Prompt ▸ Across the entries that follow, count the lines with the string "will" and reply with that count alone.

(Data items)
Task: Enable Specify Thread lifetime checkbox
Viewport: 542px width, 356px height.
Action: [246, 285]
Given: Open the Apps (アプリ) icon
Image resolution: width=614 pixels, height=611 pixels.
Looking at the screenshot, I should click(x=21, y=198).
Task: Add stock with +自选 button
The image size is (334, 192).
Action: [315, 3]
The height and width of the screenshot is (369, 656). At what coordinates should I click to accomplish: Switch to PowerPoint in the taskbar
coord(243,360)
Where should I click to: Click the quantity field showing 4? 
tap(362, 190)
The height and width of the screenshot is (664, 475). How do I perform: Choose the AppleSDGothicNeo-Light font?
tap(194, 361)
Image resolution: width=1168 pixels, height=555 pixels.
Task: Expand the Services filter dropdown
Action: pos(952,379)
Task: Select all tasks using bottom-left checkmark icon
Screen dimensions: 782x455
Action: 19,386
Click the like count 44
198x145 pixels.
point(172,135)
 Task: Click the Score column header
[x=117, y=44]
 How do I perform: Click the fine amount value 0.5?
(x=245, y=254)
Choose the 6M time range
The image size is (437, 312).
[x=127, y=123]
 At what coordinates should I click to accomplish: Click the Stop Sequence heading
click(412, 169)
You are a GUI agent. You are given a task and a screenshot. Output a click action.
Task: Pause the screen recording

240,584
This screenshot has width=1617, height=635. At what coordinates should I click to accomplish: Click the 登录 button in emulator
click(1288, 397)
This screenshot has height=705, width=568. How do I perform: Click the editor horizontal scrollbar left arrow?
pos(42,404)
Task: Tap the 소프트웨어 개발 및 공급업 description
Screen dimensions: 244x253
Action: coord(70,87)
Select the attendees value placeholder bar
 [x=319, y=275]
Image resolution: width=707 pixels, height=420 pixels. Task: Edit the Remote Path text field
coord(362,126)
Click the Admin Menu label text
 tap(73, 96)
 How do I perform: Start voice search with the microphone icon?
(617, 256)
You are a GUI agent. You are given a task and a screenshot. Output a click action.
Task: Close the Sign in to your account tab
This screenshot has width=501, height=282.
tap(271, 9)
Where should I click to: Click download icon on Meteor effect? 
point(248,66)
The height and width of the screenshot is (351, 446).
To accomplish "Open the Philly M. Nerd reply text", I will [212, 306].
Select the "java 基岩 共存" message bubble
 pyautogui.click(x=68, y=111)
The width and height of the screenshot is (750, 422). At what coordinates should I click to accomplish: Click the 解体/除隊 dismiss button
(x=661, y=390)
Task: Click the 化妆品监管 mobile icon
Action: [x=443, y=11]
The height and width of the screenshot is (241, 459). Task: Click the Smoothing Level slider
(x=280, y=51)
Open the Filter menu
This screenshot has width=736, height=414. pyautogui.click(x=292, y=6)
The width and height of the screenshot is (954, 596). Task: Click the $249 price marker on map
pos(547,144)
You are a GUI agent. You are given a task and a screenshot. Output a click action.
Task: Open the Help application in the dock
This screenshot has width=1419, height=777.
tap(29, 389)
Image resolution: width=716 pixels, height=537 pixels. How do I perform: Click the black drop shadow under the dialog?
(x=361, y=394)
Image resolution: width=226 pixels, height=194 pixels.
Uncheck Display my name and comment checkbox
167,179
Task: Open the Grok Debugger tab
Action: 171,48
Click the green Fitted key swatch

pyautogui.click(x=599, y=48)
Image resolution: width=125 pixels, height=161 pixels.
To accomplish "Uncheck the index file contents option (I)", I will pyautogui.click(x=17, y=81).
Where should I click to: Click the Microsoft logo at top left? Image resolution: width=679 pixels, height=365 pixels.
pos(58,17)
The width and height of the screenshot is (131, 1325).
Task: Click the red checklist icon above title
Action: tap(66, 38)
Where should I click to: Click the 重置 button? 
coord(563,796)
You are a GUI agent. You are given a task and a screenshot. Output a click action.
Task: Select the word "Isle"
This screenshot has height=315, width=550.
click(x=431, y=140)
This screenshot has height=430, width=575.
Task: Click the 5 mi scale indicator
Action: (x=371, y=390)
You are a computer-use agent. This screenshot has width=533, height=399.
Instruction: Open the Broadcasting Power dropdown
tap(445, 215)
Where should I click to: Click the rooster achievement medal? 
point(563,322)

Output of the exercise ▸ 2